読む文章:
------------

6月から7月にかけては霧が特に多く発生するが、この2ヵ月間で湖が1日中見える日は30日ほどしかない。時々しか見えない日は20日、まったく見えない日は10日もある。夏に摩周湖を訪れたら、湖面が見えるかどうかは五分五分だ。
そんな摩周湖には、こんな根も葉もない?言い伝え?都市伝説?がある
・未婚者が、霧のかからない晴れた摩周湖を見ると、婚期が遅くなる。
・カップルで摩周湖を訪れて、霧で湖面が見えなければ、関係が長く続く。
・お金持ちの人が摩周湖を訪れると湖面は霧に閉ざされ、貧乏な人が訪れると湖面は晴れる。
・晴れた摩周湖を見ると、出世できない。
このうち、後の2つは見事に当たっているではないか!(涙)

注ぎ込む川も、出ていく川もないのに、水位が一定。
摩周湖の魅力は、霧とともに、その透明度にある。
湖に注ぎ込む川もなければ、湖から出ていく川もない「閉鎖湖」で、生活排水や不純物が運び込まれることがない。プランクトンや粘土などの浮遊物が極めて少なく、透明度が高いのだ。
では、川の流出入がないのに、1000年もの間、水位が変わらないのはなぜなのだろう。
摩周湖の水源のほとんどは雨である。雨で増加した水は、自らの水圧で地下にしみて地下水となり、それが湧き出してまた、湖へと流れ込んでいるという。降水量などから計算すると、摩周湖から地下へしみ込む水の量は、1秒あたり約0.7トン。それらは3~5ヶ月をかけて地下を通り、湖へとわき出しているという。
一説によると、湖には100年分の雨水がたまっているともいわれています。自然に存在する水としては限りなく純粋に近い水が、美しい摩周ブルーを作り出しているのである。
ちなみに、摩周湖は川の流出入がないので、国土交通省が管理する「湖」ではない。また、湖には樹木が生えていないので、農林水産省の管轄でもない。法律的にいうと、単なる「水たまり」という扱いである。この「水たまり」を、所有省庁のない無登記のまま、国が管理している。
地球の環境変化を知るためにモニタリングされている摩周湖
摩周湖は1931年に透明度41.6mを記録し、これは今なお破られたことのない世界記録だ。

------------

データの抜粋:
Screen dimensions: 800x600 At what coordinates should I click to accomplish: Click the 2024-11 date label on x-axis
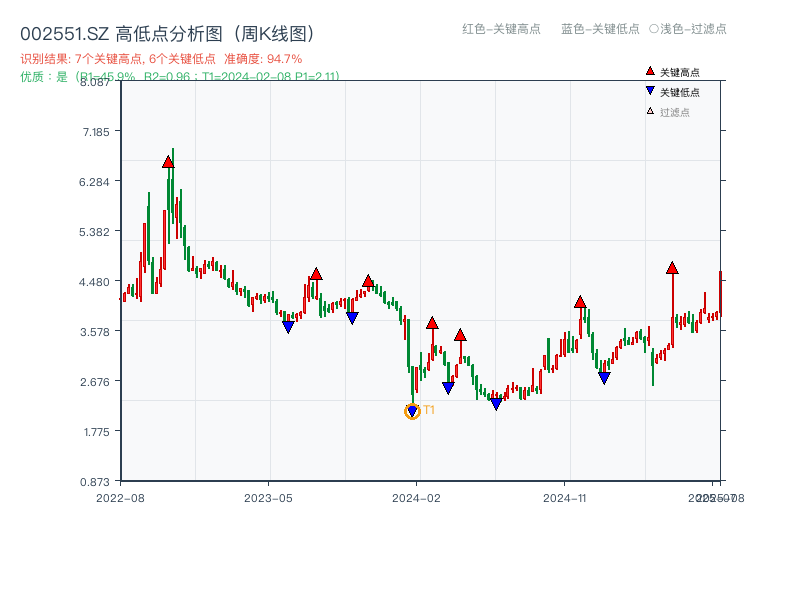click(x=565, y=496)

------------

やることリスト:
[1] 摩周湖についての文章を読んで、次の問いに答えてください。
(a) 6月から7月の2ヵ月間で、湖がまったく見えない日は何日ありますか。
(b) 摩周湖から地下へしみ込む水の量は、1秒あたり約何トンですか。
(c) 摩周湖が1931年に記録した透明度は何メートルですか。
[2] 摩周湖についての文章の続きを、最後の文のあとから書き進めてください。

順番どおりの答え:
[1]
(a) 10日
(b) 約0.7トン
(c) 41.6メートル

[2]
しかしその後、透明度はどんどん低下し、1980年代前半には20m台後半、それ以降は20m台前半となってしまった。
国立環境研究所の調査によると、摩周湖の透明度は夏に低下し、冬に上昇することがわかっている。
川が流れ込まない摩周湖は、1年を通して植物プランクトンが少ないので光合成が少なく、ゆえに、あの独特なブルーを誇っているが、夏にはプランクトンの量が増えるので光合成が活発になり、青い色がやや緑色がかってしまい、透明度が低下してしまうのだ。
摩周湖は1994年、国際機関の環境モニタリングステーションとして登録され、環境研では長期にわたり摩周湖を調査。そのデータを、地球単位での大気汚染などを調査するために利用している。



摩周湖に最も近い温泉
「摩周温泉」は、アイヌ語では「神の湖(カムイ・トー)」と呼ばれる摩周湖周辺に湧き出す温泉地。摩周湖の南東に位置し、弟子屈町の摩周駅と阿寒横断道路の起点付近から温泉が湧き出している。明治時代初めの1870年代頃から開け、道東では最古の温泉と言われている。民宿、温泉銭湯などが商店街や住宅街に溶け込んだ温泉で、まとまった温泉街は特に形成されておらず、だからこその閑静な雰囲気がある。
かつては釧路川沿いの温泉を「弟子屈温泉」、弟子屈郊外の温泉を「鐺別(とうべつ)温泉」と呼んでいたが、摩周湖の玄関口に立地することから、しだいに「摩周温泉」と呼ばれるようになっている。泉質は塩化物泉で、鐺別温泉「亀の湯」のみアルカリ性単純温泉だ。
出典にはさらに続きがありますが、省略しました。